**Stored items:**
────
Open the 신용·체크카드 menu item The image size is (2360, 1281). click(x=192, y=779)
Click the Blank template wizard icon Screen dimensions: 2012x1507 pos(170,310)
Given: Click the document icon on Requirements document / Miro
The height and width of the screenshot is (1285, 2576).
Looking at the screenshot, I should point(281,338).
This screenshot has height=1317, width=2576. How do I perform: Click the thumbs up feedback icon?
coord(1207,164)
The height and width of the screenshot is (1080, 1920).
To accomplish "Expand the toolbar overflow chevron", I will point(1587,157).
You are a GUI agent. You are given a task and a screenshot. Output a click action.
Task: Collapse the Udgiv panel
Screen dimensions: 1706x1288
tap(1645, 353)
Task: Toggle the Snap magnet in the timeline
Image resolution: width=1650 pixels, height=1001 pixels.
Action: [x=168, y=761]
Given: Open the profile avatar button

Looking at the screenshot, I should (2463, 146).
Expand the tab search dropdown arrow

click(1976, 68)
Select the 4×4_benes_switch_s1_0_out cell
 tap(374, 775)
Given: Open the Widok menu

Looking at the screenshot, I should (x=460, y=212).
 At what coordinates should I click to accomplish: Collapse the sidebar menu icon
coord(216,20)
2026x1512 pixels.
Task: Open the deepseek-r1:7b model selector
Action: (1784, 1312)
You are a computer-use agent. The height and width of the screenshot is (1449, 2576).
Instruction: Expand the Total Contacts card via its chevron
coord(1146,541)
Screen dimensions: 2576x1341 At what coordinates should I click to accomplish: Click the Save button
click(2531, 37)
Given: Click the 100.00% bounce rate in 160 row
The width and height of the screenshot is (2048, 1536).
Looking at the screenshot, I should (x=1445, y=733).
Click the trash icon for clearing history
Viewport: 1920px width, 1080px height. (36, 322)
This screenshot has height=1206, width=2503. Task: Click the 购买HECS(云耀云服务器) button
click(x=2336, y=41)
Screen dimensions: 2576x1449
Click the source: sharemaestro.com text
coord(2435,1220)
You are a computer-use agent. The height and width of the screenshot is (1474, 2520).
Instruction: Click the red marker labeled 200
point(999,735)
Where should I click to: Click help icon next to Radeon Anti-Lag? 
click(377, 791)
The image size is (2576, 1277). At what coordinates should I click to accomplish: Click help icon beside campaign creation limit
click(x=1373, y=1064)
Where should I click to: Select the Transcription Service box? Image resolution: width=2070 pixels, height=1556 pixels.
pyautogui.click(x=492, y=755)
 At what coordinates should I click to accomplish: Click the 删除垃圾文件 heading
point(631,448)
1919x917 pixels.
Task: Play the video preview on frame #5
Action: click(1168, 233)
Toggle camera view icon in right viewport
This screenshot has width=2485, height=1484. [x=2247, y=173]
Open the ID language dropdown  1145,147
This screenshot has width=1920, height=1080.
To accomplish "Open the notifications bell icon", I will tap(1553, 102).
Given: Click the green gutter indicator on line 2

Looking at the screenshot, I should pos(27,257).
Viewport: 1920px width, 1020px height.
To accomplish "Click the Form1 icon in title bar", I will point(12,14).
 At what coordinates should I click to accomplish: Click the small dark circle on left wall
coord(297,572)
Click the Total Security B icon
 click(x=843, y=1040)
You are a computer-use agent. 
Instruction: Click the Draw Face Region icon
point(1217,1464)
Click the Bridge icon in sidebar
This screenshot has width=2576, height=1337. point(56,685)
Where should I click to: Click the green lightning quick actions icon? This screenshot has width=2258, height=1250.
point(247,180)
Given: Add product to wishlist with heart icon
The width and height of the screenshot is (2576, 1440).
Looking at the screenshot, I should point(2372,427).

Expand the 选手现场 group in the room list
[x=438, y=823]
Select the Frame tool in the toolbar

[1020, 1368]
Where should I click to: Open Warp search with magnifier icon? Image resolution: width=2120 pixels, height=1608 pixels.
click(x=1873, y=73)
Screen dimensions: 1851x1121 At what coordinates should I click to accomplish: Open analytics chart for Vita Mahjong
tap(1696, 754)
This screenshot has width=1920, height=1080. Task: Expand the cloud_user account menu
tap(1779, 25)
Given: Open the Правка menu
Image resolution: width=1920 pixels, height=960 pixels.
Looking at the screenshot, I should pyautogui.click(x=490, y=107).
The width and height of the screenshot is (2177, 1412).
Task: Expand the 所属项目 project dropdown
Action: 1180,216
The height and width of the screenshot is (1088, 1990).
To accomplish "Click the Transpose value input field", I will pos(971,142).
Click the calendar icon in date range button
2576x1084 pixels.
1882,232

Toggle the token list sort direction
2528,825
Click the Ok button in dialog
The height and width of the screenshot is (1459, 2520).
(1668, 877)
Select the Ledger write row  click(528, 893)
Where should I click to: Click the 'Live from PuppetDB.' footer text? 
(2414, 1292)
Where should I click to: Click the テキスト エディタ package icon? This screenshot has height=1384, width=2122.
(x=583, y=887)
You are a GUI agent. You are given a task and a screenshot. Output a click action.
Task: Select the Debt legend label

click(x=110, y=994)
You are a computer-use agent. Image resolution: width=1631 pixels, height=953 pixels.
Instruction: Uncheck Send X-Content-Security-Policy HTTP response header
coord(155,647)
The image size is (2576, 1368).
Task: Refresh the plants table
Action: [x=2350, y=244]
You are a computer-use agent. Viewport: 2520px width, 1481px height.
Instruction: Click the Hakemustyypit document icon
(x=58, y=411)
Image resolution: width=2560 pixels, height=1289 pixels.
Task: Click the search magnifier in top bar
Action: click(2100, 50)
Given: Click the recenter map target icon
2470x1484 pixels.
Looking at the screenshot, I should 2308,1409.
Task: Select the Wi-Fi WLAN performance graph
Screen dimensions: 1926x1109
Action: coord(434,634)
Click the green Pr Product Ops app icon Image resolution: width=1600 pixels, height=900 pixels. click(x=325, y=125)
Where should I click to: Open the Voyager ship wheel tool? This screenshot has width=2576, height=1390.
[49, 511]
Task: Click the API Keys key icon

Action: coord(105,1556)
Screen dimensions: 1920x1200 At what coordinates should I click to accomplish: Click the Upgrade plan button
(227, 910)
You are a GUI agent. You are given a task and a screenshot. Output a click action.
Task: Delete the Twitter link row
────
**About this task:**
The records above are to be printed in full, exactly as they appear.

**Output of the exercise:**
Open the 신용·체크카드 menu item The image size is (2360, 1281). click(x=192, y=779)
Click the Blank template wizard icon Screen dimensions: 2012x1507 pos(170,310)
Given: Click the document icon on Requirements document / Miro
The height and width of the screenshot is (1285, 2576).
Looking at the screenshot, I should point(281,338).
This screenshot has height=1317, width=2576. How do I perform: Click the thumbs up feedback icon?
coord(1207,164)
The height and width of the screenshot is (1080, 1920).
To accomplish "Expand the toolbar overflow chevron", I will point(1587,157).
You are a GUI agent. You are given a task and a screenshot. Output a click action.
Task: Collapse the Udgiv panel
Screen dimensions: 1706x1288
tap(1645, 353)
Task: Toggle the Snap magnet in the timeline
Image resolution: width=1650 pixels, height=1001 pixels.
Action: [x=168, y=761]
Given: Open the profile avatar button

Looking at the screenshot, I should (2463, 146).
Expand the tab search dropdown arrow

click(1976, 68)
Select the 4×4_benes_switch_s1_0_out cell
 tap(374, 775)
Given: Open the Widok menu

Looking at the screenshot, I should (x=460, y=212).
 At what coordinates should I click to accomplish: Collapse the sidebar menu icon
coord(216,20)
2026x1512 pixels.
Task: Open the deepseek-r1:7b model selector
Action: (1784, 1312)
You are a computer-use agent. The height and width of the screenshot is (1449, 2576).
Instruction: Expand the Total Contacts card via its chevron
coord(1146,541)
Screen dimensions: 2576x1341 At what coordinates should I click to accomplish: Click the Save button
click(2531, 37)
Given: Click the 100.00% bounce rate in 160 row
The width and height of the screenshot is (2048, 1536).
Looking at the screenshot, I should (x=1445, y=733).
Click the trash icon for clearing history
Viewport: 1920px width, 1080px height. (36, 322)
This screenshot has height=1206, width=2503. Task: Click the 购买HECS(云耀云服务器) button
click(x=2336, y=41)
Screen dimensions: 2576x1449
Click the source: sharemaestro.com text
coord(2435,1220)
You are a computer-use agent. The height and width of the screenshot is (1474, 2520).
Instruction: Click the red marker labeled 200
point(999,735)
Where should I click to: Click help icon next to Radeon Anti-Lag? 
click(377, 791)
The image size is (2576, 1277). At what coordinates should I click to accomplish: Click help icon beside campaign creation limit
click(x=1373, y=1064)
Where should I click to: Select the Transcription Service box? Image resolution: width=2070 pixels, height=1556 pixels.
pyautogui.click(x=492, y=755)
 At what coordinates should I click to accomplish: Click the 删除垃圾文件 heading
point(631,448)
1919x917 pixels.
Task: Play the video preview on frame #5
Action: click(1168, 233)
Toggle camera view icon in right viewport
This screenshot has width=2485, height=1484. [x=2247, y=173]
Open the ID language dropdown  1145,147
This screenshot has width=1920, height=1080.
To accomplish "Open the notifications bell icon", I will tap(1553, 102).
Given: Click the green gutter indicator on line 2

Looking at the screenshot, I should pos(27,257).
Viewport: 1920px width, 1020px height.
To accomplish "Click the Form1 icon in title bar", I will point(12,14).
 At what coordinates should I click to accomplish: Click the small dark circle on left wall
coord(297,572)
Click the Total Security B icon
 click(x=843, y=1040)
You are a computer-use agent. 
Instruction: Click the Draw Face Region icon
point(1217,1464)
Click the Bridge icon in sidebar
This screenshot has width=2576, height=1337. point(56,685)
Where should I click to: Click the green lightning quick actions icon? This screenshot has width=2258, height=1250.
point(247,180)
Given: Add product to wishlist with heart icon
The width and height of the screenshot is (2576, 1440).
Looking at the screenshot, I should point(2372,427).

Expand the 选手现场 group in the room list
[x=438, y=823]
Select the Frame tool in the toolbar

[1020, 1368]
Where should I click to: Open Warp search with magnifier icon? Image resolution: width=2120 pixels, height=1608 pixels.
click(x=1873, y=73)
Screen dimensions: 1851x1121 At what coordinates should I click to accomplish: Open analytics chart for Vita Mahjong
tap(1696, 754)
This screenshot has width=1920, height=1080. Task: Expand the cloud_user account menu
tap(1779, 25)
Given: Open the Правка menu
Image resolution: width=1920 pixels, height=960 pixels.
Looking at the screenshot, I should pyautogui.click(x=490, y=107).
The width and height of the screenshot is (2177, 1412).
Task: Expand the 所属项目 project dropdown
Action: 1180,216
The height and width of the screenshot is (1088, 1990).
To accomplish "Click the Transpose value input field", I will pos(971,142).
Click the calendar icon in date range button
2576x1084 pixels.
1882,232

Toggle the token list sort direction
2528,825
Click the Ok button in dialog
The height and width of the screenshot is (1459, 2520).
(1668, 877)
Select the Ledger write row  click(528, 893)
Where should I click to: Click the 'Live from PuppetDB.' footer text? 
(2414, 1292)
Where should I click to: Click the テキスト エディタ package icon? This screenshot has height=1384, width=2122.
(x=583, y=887)
You are a GUI agent. You are given a task and a screenshot. Output a click action.
Task: Select the Debt legend label

click(x=110, y=994)
You are a computer-use agent. Image resolution: width=1631 pixels, height=953 pixels.
Instruction: Uncheck Send X-Content-Security-Policy HTTP response header
coord(155,647)
The image size is (2576, 1368).
Task: Refresh the plants table
Action: [x=2350, y=244]
You are a computer-use agent. Viewport: 2520px width, 1481px height.
Instruction: Click the Hakemustyypit document icon
(x=58, y=411)
Image resolution: width=2560 pixels, height=1289 pixels.
Task: Click the search magnifier in top bar
Action: click(2100, 50)
Given: Click the recenter map target icon
2470x1484 pixels.
Looking at the screenshot, I should 2308,1409.
Task: Select the Wi-Fi WLAN performance graph
Screen dimensions: 1926x1109
Action: coord(434,634)
Click the green Pr Product Ops app icon Image resolution: width=1600 pixels, height=900 pixels. click(x=325, y=125)
Where should I click to: Open the Voyager ship wheel tool? This screenshot has width=2576, height=1390.
[49, 511]
Task: Click the API Keys key icon

Action: coord(105,1556)
Screen dimensions: 1920x1200 At what coordinates should I click to accomplish: Click the Upgrade plan button
(227, 910)
You are a GUI agent. You are given a task and a screenshot. Output a click action.
Task: Delete the Twitter link row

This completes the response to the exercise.